_Directions for this task_. Below are some records; find each line that carries the word "agent" and copy it.

= = = = = = =

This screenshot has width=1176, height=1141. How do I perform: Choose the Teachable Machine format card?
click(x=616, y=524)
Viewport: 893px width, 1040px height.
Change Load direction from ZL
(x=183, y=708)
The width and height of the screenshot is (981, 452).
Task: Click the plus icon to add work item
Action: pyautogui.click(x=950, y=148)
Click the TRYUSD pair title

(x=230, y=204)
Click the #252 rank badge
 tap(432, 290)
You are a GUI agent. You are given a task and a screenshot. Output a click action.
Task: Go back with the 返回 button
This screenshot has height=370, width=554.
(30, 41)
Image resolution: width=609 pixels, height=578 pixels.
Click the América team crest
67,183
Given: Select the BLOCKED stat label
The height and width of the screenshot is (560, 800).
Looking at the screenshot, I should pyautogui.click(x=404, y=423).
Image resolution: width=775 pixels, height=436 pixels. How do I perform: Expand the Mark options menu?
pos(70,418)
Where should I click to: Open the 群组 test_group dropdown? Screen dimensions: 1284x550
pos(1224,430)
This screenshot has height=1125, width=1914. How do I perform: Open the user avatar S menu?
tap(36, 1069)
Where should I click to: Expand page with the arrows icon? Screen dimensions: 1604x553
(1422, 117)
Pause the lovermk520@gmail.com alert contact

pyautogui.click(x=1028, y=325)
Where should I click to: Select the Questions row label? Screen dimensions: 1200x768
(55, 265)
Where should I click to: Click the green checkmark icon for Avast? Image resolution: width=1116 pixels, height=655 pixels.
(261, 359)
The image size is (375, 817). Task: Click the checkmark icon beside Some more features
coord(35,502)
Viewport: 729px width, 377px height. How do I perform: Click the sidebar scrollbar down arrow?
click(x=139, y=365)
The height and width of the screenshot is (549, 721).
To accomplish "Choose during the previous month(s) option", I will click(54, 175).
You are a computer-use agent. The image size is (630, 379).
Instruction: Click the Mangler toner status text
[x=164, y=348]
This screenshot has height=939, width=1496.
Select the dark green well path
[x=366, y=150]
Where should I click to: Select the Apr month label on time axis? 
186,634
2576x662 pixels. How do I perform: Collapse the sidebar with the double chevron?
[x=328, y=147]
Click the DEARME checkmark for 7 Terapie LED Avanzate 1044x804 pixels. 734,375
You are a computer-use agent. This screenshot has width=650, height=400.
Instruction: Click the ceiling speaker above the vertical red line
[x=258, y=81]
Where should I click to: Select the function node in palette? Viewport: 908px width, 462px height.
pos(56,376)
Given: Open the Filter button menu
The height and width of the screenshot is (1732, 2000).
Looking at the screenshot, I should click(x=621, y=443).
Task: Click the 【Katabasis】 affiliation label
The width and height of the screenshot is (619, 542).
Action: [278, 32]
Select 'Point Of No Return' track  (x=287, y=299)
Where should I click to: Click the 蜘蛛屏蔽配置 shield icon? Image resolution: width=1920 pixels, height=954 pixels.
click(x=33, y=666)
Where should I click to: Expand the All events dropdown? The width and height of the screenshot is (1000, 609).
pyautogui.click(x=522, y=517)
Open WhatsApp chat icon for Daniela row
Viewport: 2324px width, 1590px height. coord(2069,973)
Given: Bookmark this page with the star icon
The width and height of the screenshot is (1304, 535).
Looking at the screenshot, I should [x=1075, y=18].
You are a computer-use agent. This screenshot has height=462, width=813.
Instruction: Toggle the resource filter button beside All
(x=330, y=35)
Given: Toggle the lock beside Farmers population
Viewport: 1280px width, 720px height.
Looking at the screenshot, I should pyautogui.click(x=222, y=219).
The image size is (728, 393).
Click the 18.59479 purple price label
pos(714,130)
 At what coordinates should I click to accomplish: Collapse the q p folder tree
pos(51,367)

= = = = = = =

_Result of the task_.
You are a GUI agent. You are given a task and a screenshot. Output a click action.
You are a computer-use agent. The image size is (630, 379).
You are a computer-use agent. This screenshot has width=650, height=400.
You are a computer-use agent. This screenshot has height=462, width=813.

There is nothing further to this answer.